Reproduce the lines word for word, starting at the line that contains "This screenshot has width=1914, height=982." and ending at the end of the items, with both ends included. Leave the pictures out of your answer.

————

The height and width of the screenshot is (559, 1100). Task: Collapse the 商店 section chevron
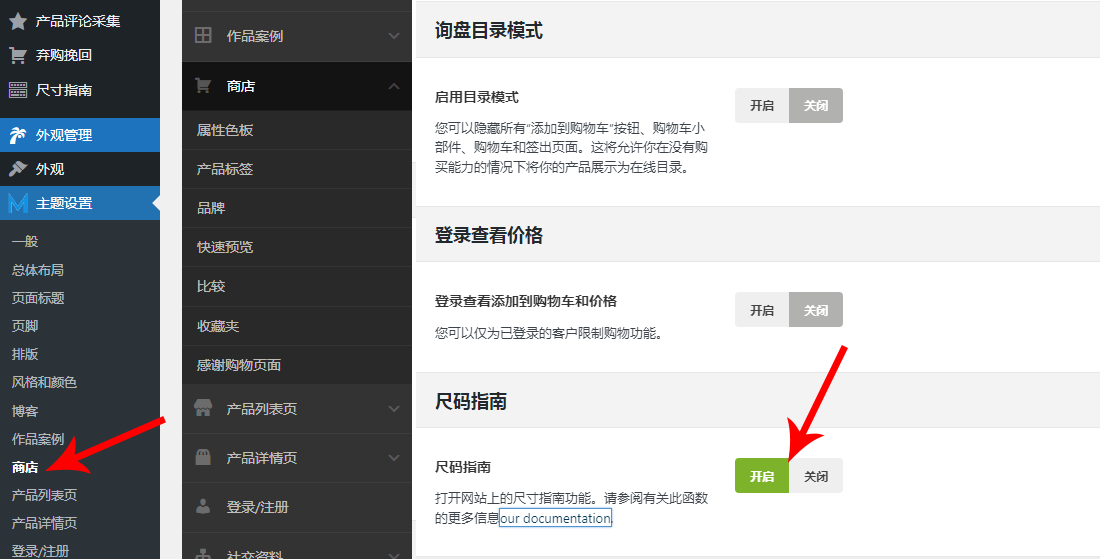pyautogui.click(x=393, y=87)
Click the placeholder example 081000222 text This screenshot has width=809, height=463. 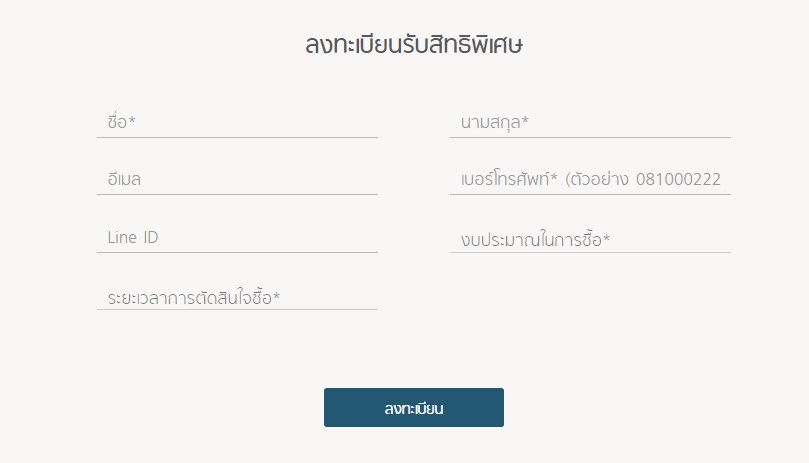(x=678, y=179)
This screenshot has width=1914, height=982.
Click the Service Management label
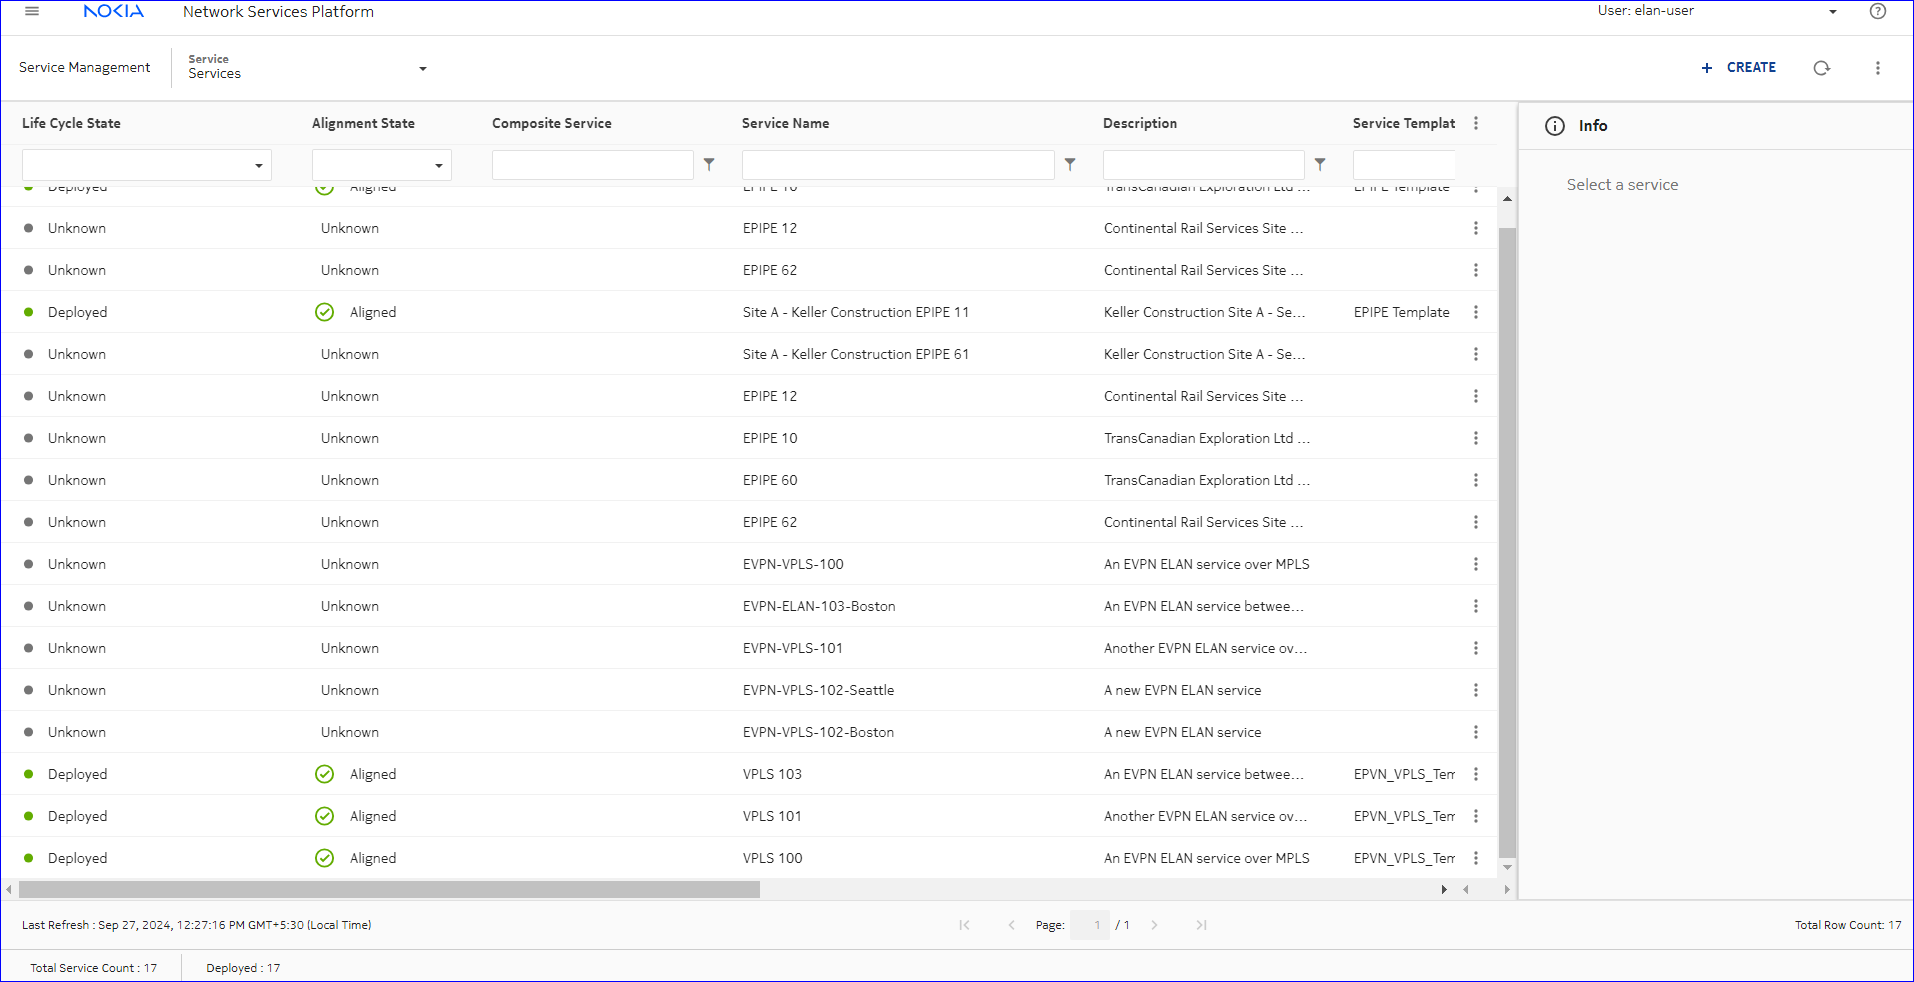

————

**Written answer**
This screenshot has width=1914, height=982.
Click the Service Management label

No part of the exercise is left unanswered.